Source extract -
--- BEGIN ---

Considering how the versatility on the team's roster will aid Brad Stevens and the Celtics in playing "positionless" basketball.

David Butler II-USA TODAY Sports

One of the more publicized and influential changes around the NBA in recent seasons has been the increased usage of smaller lineups and the decline of the traditional positions that once dominated NBA rotations for decades.  More nimble, offensively skilled big men who can knock down mid-range jumpers have begun to replace the plodding, heavy-footed centers of years past who rarely venture beyond the paint area.  Once expected to form a vital partnership with the center around the basket, power forwards are now being asked to defend multiple positions and serve as an offensive threat from the perimeter.

Now, perhaps this shift to smaller, more fluid lineups has been slightly exaggerated. Many successful teams during the 2012-13 season, most notably the Indiana Pacers, still use big men in a more conventional manner. Yet with the ways in which teams can now directly measure the success of specific five-man units, traditional lineups are slowly being phased out for rotations that offer more versatility for coaches and NBA offenses as a whole.

All of which leads us to Boston’s new coach Brad Stevens, someone who is well versed in the innovative ways the Celtics will seek to measure and improve team performance.  And one of the most noteworthy quotes from Stevens at Celtics Media Day a week ago was his discussion of "positionless" basketball:

"The nice thing about the Jeff Greens of the world and the Gerald Wallaces of the world is that you can’t pigeonhole them into one position," Stevens said. "You can play Jeff and Gerald at the 2 and the 3, or at the 3 and the 4. You can rotate them at the 3 and rotate them at the 4. The more versatile guys are, the more minutes you play."

--- END ---

Records contained in a dataset -
--- BEGIN ---

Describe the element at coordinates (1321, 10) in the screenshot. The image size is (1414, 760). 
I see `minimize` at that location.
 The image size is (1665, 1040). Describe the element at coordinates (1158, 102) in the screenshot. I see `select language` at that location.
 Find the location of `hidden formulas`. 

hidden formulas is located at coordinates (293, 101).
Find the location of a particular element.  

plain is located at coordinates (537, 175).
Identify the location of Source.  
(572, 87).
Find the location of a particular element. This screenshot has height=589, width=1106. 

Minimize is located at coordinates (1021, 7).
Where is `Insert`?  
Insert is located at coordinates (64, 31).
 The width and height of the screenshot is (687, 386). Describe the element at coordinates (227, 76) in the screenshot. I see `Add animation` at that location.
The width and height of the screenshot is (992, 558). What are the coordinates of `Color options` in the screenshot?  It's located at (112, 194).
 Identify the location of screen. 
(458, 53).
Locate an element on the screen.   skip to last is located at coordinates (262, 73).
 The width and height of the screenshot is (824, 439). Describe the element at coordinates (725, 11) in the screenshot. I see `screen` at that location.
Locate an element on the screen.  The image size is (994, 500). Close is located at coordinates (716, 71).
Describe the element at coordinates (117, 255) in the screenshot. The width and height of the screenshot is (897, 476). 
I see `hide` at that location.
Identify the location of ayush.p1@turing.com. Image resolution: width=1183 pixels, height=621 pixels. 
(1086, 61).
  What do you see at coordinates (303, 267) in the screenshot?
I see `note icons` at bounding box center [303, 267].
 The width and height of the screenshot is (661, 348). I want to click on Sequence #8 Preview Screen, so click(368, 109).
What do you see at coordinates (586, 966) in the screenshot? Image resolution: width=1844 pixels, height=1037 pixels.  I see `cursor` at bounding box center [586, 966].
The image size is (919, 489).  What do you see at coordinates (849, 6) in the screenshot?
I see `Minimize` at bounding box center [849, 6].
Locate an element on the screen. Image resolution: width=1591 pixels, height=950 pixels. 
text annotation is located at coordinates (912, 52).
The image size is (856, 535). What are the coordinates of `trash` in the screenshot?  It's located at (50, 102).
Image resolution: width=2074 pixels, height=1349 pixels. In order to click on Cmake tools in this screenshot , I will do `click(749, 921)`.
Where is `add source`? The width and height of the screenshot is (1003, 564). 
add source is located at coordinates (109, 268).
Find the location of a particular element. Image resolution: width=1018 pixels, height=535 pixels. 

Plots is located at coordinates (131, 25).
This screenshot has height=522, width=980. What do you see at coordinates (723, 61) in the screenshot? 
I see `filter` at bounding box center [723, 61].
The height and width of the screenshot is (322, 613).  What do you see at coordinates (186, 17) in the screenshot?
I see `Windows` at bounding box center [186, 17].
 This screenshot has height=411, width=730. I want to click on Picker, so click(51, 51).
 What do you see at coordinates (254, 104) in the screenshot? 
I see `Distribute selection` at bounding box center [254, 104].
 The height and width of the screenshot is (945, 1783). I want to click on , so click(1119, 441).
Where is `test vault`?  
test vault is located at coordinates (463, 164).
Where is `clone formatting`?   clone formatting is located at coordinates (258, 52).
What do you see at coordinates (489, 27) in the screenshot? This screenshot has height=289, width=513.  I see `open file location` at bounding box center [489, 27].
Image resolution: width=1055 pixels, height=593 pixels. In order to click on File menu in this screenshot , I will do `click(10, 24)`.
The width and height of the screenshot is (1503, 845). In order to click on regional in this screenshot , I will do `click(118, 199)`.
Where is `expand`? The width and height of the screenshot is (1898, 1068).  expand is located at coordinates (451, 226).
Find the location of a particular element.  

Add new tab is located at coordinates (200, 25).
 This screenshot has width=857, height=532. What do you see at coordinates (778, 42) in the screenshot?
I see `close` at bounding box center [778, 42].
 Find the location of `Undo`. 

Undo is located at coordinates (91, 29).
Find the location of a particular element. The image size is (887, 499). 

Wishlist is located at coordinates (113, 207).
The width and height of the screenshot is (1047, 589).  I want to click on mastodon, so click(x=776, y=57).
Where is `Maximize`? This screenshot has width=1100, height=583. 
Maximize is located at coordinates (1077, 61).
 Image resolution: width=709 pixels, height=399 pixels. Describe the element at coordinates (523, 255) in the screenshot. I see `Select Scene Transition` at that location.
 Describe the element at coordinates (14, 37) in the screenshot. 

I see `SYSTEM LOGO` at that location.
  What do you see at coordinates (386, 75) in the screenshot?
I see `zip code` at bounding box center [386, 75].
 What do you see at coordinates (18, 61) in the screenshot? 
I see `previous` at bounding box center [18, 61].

--- END ---

Task to complete - Please return the part of the Celtics article between "David Butler II-USA" and "from the perimeter.", inclusive. The lines above aren't needed for anything here.

Output for this task -
David Butler II-USA TODAY Sports

One of the more publicized and influential changes around the NBA in recent seasons has been the increased usage of smaller lineups and the decline of the traditional positions that once dominated NBA rotations for decades.  More nimble, offensively skilled big men who can knock down mid-range jumpers have begun to replace the plodding, heavy-footed centers of years past who rarely venture beyond the paint area.  Once expected to form a vital partnership with the center around the basket, power forwards are now being asked to defend multiple positions and serve as an offensive threat from the perimeter.